According to a new report by Cotality, it would now take a decade to save a standard 20% deposit for a house in most capital cities.
Since the pandemic, Cotality head of research Eliza Owen said around A$280,000 was added to the median dwelling value.
“This surge was fuelled by pandemic-era monetary stimulus and record-low interest rates that supercharged borrowing capacity and demand, even as housing supply lagged well behind household formation,” she said.
“The past five years combined extraordinary demand drivers with supply constraints, creating an extraordinary boom in both home values and rents.”

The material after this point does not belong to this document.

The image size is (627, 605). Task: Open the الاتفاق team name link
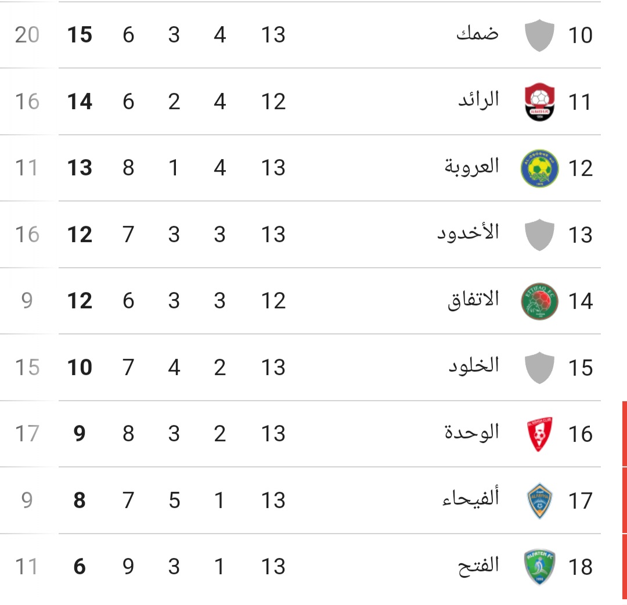(474, 300)
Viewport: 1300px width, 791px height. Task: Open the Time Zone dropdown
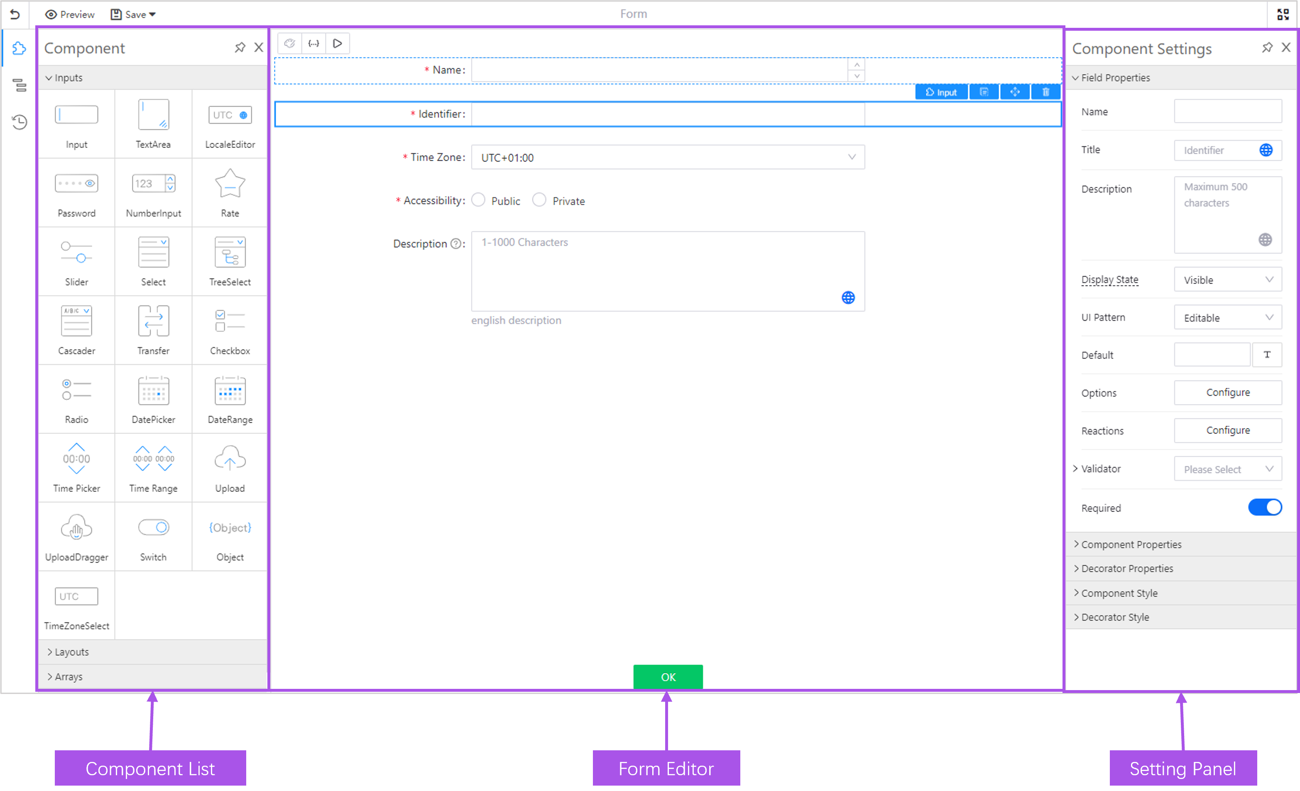click(667, 158)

The report found that the average household needs to save around 45% of its income to service a new mortgage.
Sydney remains the most expensive and unaffordable city where the average household needs to dedicate 68% of their income to paying off the average mortgage of a house and 39% of their before-tax pay for a mortgage on a unit.
Conditions have severely deteriorated across Adelaide, Brisbane and Perth.
Canberra, Hobart and Melbourne have been bright spots with mild improvements in affordability, but most areas continue to face mounting entry barriers and rising rental costs.
Darwin is the most affordable capital city, with Darwin and the rest of the Northern Territory being the only major regions where less than 30% of income is required to service a new mortgage.

The report comes as the federal government comes under increasing pressure to find ways to accelerate the supply of new homes to ease housing prices.
Despite interest rate cuts by the RBA of 0.75 percentage points, taking the cash rate from 4.35% to 3.6% this year, demand has only increased, doing little to ease the pain.